User Story Statement: As the System, I need to aggregate the collected Hacker News post data (titles), associated article content (full, truncated, or fallback summary), and comments (new, updated, or extended sets) for all top stories, and format this combined text according to the specified structure for the play.ai PlayNote API, including special phrasing for different post types (new, update, scrape-failed) and configurable article truncation.
Acceptance Criteria (ACs):
1. A contentFormatterService.ts must be implemented.
2. Inputs: Array of processed HN post objects (with metadata, statuses, content, comments).
3. Output: A single string.
4. String starts: "It's a top 10 countdown for [Current Date]".
5. Posts sequenced in reverse rank order.
6. Formatting (new post): "Story [Rank] - [Article Title]. [Full/Truncated Article Text]. Comments Section. [Number] comments follow. Comment 1: [Text]..."
7. Formatting (repeat post): "Story [Rank] (previously Rank [OldRank] yesterday) - [Article Title]. We're bringing you new comments on this popular story. Comments Section. [Number] new comments follow. Comment 1: [Text]..."
8. Formatting (scrape-failed post): "Story [Rank] - [Article Title]. We couldn't retrieve the full article, but here's a summary if available and the latest comments. [Optional HN Summary]. Comments Section. [Number] comments follow. Comment 1: [Text]..."
9. Article Truncation: If MAX_ARTICLE_LENGTH (env var) set and article exceeds, truncate aiming to preserve intro/conclusion.
10. Graceful handling for missing parts.
11. Unit tests (Jest) verify all formatting, truncation, data merging, error handling. All tests must pass.

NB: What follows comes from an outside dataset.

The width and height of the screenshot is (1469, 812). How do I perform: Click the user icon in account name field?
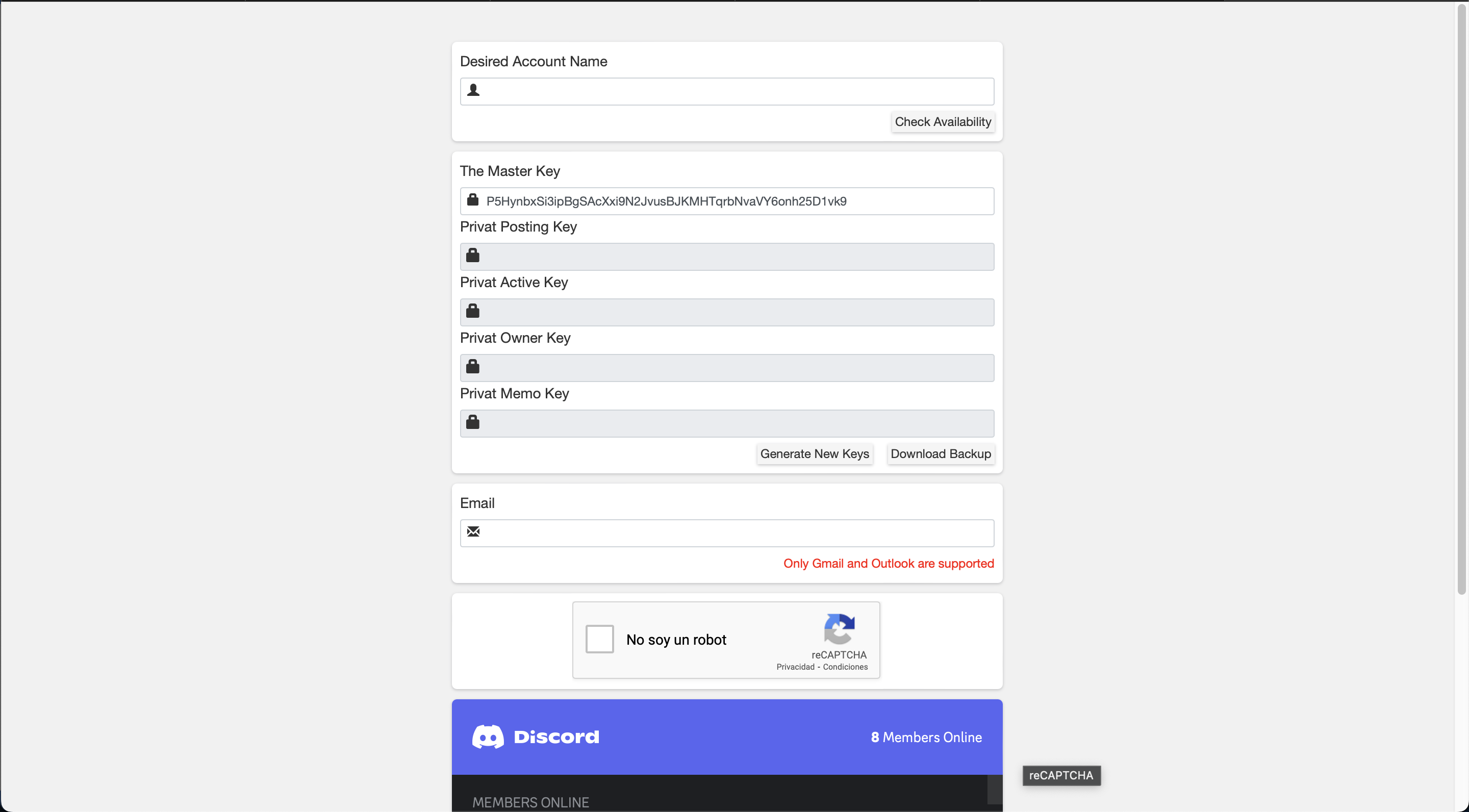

Story 2.6 (REVISED): Implement Podcast Generation Status Polling via Play.ai API

User Story Statement: As the System, after submitting a podcast generation job to Play.ai and receiving a jobId, I need an AWS Step Function state machine to periodically poll the Play.ai API for the status of this specific job, continuing until the job is reported as "completed" or "failed" (or a configurable max duration/attempts limit is reached), so the system can reliably determine when the podcast audio is ready or if an error occurred.
Acceptance Criteria (ACs):
1. The AWS Step Function state machine (CDK defined in Story 2.1) must manage the polling workflow.
2. Input: jobId.
3. States: Invoke Poller Lambda (calls Play.ai status GET endpoint with axios), Wait (configurable POLLING_INTERVAL_MINUTES), Choice (evaluates status: "processing", "completed", "failed").
4. Loop if "processing". Stop if "completed" or "failed".
5. Max polling duration/attempts (configurable env vars MAX_POLLING_DURATION_MINUTES, MAX_POLLING_ATTEMPTS) must be enforced, treating expiry as failure.
6. If "completed": extract audioUrl, trigger next step (Story 2.8 process) with data.
7. If "failed"/"timeout": log event, record failure (e.g., update episode status in DDB via a Lambda), terminate.
8. Poller Lambda handles API errors gracefully.
9. Unit tests for Poller Lambda logic; Step Function definition tested (locally if possible, or via AWS console tests). All tests must pass.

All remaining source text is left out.